Ты киваешь. Но постой. В открытии насчет Марго было нечто совсем иное. Да, присутствовало чувство изумления, открытия нового мира, но этот мир был абсолютно неведомым. Я не знал, куда положено двигаться дальше. Я ощущал себя как те двое ученых [34]— как бишь их звали? — которые проводили опыты по определению скорости света и все время получали неверныерезультаты. Ну никак у них что-то не выходило. Этот их неверныйрезультат был просто немыслим. Потому что стоило допустить его достоверность, и вся физика летела в тартарары, и все надо было начинать с нуля. Потребовался Эйнштейн, чтобы осознать: да, их неверный результат может оказаться правильным.

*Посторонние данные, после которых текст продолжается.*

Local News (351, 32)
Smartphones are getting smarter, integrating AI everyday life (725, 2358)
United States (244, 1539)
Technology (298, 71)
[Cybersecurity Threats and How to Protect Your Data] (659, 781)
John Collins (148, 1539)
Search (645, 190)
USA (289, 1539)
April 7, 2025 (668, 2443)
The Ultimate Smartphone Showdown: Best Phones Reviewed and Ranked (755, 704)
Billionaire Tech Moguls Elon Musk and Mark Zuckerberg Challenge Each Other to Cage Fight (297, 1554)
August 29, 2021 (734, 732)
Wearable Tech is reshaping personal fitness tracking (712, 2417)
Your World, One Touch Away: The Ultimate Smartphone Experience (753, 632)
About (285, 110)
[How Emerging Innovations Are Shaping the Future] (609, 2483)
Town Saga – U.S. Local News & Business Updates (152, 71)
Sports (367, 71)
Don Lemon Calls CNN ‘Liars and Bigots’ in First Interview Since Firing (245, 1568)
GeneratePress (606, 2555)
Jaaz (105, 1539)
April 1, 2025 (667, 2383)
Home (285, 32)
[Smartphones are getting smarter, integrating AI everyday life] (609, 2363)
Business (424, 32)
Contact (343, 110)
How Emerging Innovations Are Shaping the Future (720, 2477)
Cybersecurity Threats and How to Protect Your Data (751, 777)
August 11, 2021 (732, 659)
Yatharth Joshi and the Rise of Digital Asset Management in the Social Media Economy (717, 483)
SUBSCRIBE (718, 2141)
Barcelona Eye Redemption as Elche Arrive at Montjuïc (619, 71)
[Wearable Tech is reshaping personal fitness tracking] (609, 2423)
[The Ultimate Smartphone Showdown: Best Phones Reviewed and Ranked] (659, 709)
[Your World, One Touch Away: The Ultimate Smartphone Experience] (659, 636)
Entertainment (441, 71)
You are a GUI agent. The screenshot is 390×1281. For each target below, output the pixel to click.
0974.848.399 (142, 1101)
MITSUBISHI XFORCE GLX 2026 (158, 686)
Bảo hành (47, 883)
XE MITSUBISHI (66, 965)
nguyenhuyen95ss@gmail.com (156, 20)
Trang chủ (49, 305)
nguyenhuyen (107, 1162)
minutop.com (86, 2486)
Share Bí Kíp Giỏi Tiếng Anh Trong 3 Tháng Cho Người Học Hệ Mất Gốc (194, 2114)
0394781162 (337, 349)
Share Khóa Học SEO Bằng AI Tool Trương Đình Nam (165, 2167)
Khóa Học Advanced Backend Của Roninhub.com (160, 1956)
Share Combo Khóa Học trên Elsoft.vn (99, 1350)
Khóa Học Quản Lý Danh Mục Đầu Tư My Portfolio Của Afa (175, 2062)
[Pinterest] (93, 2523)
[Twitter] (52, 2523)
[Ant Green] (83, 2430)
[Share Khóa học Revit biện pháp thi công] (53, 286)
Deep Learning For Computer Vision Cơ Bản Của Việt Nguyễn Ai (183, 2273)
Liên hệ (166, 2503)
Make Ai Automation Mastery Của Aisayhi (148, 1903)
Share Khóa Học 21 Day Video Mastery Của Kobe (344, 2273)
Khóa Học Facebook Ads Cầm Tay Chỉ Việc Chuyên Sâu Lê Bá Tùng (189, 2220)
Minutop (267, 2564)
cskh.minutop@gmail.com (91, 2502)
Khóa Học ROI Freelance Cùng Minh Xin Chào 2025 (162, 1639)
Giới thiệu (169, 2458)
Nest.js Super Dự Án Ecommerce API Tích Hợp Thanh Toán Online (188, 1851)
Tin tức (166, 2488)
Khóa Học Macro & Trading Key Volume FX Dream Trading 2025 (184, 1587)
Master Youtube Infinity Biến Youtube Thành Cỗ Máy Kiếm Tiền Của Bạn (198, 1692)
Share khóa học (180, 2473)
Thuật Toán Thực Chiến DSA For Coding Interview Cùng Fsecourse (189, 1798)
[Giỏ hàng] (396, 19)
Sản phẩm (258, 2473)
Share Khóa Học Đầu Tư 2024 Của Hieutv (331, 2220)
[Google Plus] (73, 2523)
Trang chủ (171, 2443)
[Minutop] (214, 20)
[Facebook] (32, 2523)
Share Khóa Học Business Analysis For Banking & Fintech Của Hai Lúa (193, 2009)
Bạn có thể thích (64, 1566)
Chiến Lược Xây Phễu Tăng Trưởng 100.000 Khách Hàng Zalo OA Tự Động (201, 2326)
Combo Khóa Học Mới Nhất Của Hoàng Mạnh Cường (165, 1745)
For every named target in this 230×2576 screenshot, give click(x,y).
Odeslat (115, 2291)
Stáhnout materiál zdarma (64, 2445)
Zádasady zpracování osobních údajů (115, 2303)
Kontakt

Прежде всего следует принять и поверить в то, что известно достоверно. А дальше действовать самому. Прежде чем тратить силы, делая следующий логический шаг, Эйнштейн должен был знать наверняка, что эти два типа — ребята надежные.

Прежде чем что-то делать, надо быть абсолютно в этом уверенным. Я должен был убедиться насчет Марго — что она сделала и делает сейчас. Я должен был быть абсолютно уверен.

+++

Начинало темнеть. Киногруппа уехала. Марго, Джекоби, Мерлин и Рейни собирались вернуться к ужину. Элджин принес мне пунш на серебряном подносе. Пунш! Если помнишь, мы никогда не пили пунша и джулепа, только бурбон, иногда разбавляя его водой, однако с Марго все стало иначе. Она была родом из Техаса, где один Бог знает, что пьют, но она уже освоилась в Бель-Айле, и для Мерлина появились пунши и джулепы. Хотя нет, они появились еще до Мерлина.

Я сидел за своим плантаторским столом. Элджин опустился на рабский стульчик, сделанный рабами и для рабов. Марго утверждала, и, я думаю, не без оснований, что некоторые изделия рабов-ремесленников обладают простотой и изяществом мебели Шейкера.

— Элджин, — сказал я. При этом я непрестанно думал. — Ты случайно не слышал, когда они вчера вернулись? Дело в том, что около двух я слышал какие-то звуки. Может, это были воры?

Элджин посмотрел на меня.

— Вернулись? Не раньше начала четвертого.

Он знал, о ком я спрашиваю. После ужина Марго, Мерлин и остальные обычно возвращались в «Холидей Инн» и отсматривали материал, снятый на предыдущей неделе. Недельное запаздывание происходило оттого, что пленку отсылали в Бербанк [35]на проявку. Надо было использовать один и тот же химический раствор, и скидывать пленку просто в местное фотоателье было нельзя. Я пригласил (или, скорее, Марго пригласила) Мерлина, Джекоби, Рейни и Троя Дана пожить в Бель-Айле. Они поднимали такой шум, смеясь и обсуждая свои киношные дела, что я предпочел перебраться ночевать в угловую спальню. А потом Марго намекнула, что мне будет спокойнее спать в голубятне. Она сделала соответствующие распоряжения, и я переехал, вселился туда окончательно. И даже когда киногруппа вернулась в «Холидей Инн», я остался в голубятне. Почему? Только башкой крутить остается. И что я хотел доказать, живя на голубином насесте?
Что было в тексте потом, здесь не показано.